* **PROBLEM DETAILS**
All lines from the one containing "At what coordinates" through the end of the data below are to be repeated exactly, with pictures left out.

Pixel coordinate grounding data
Content starts
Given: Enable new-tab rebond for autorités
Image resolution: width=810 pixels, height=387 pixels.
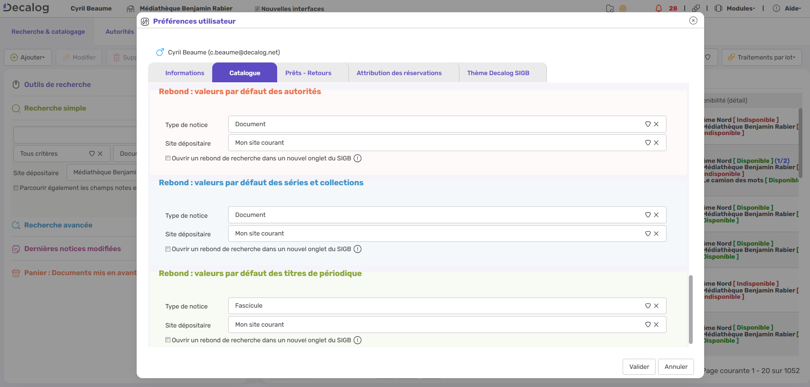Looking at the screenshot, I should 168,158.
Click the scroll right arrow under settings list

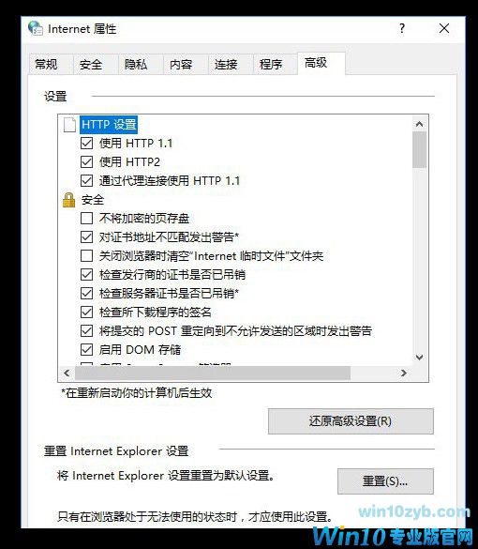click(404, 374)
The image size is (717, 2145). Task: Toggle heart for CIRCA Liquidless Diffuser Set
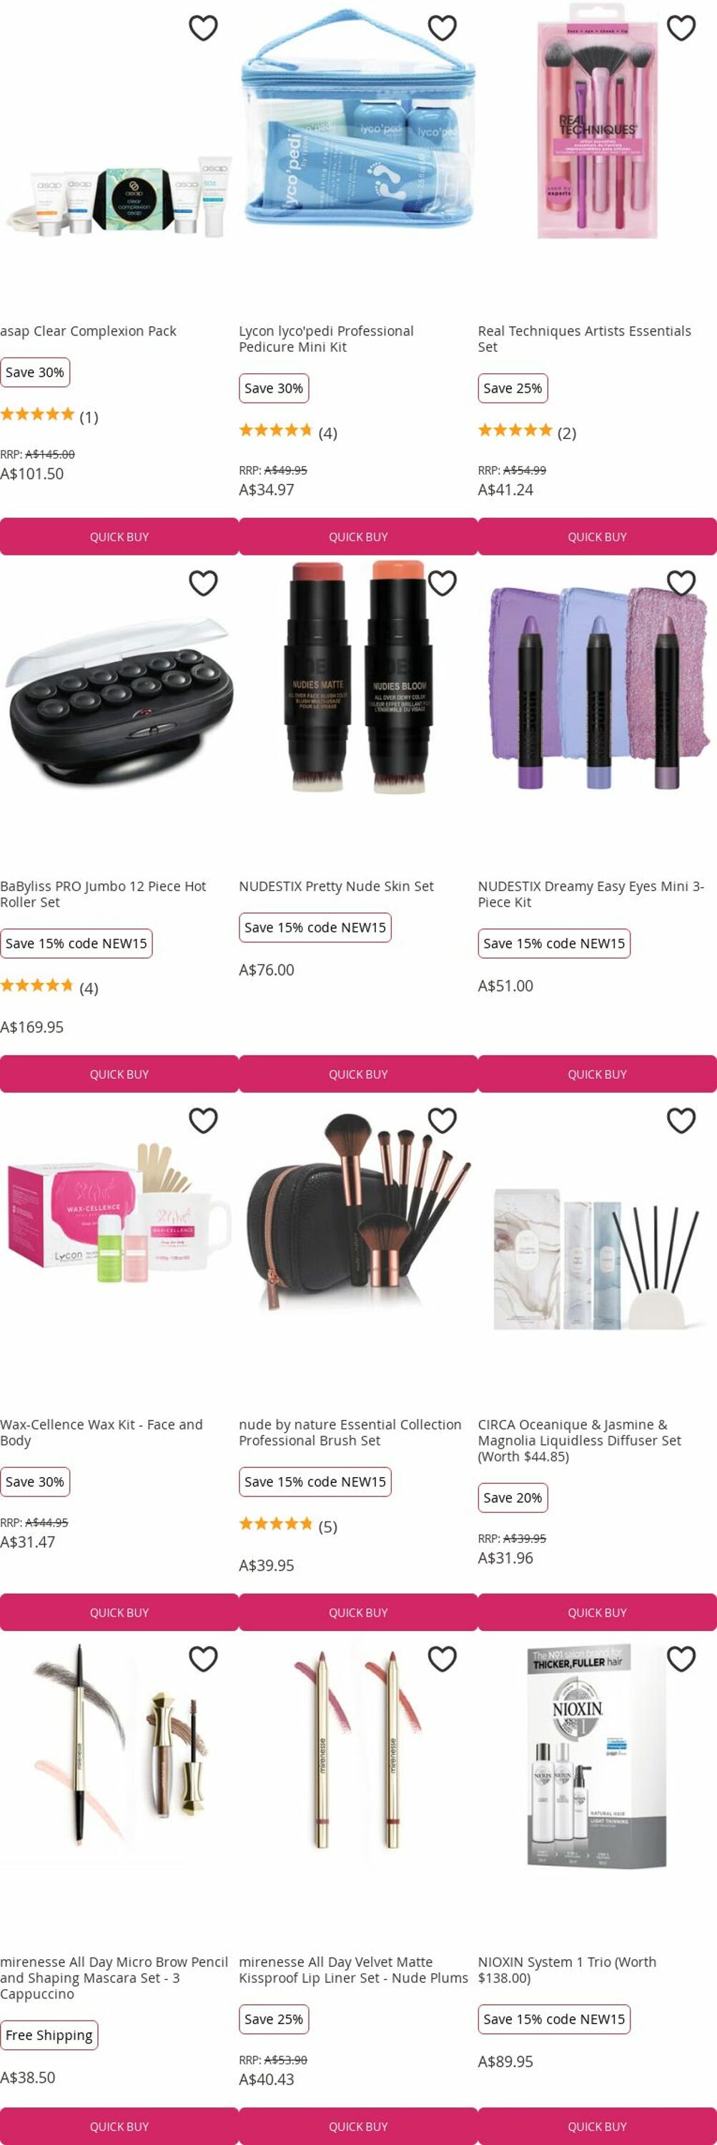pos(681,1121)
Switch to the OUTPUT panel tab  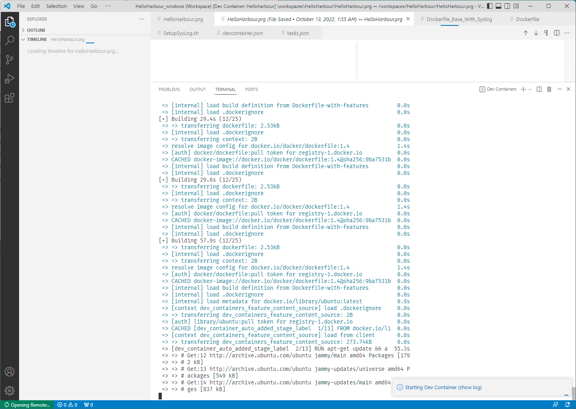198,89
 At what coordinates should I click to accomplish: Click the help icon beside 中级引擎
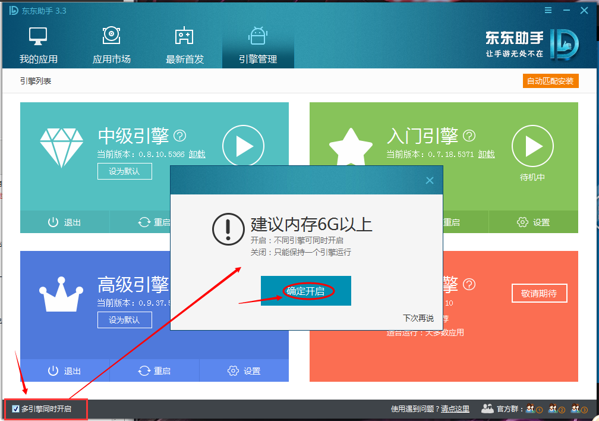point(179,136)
Content ends
* **WRITTEN SOLUTION**
 At what coordinates should I click to accomplish: Click the help icon beside 中级引擎
point(179,136)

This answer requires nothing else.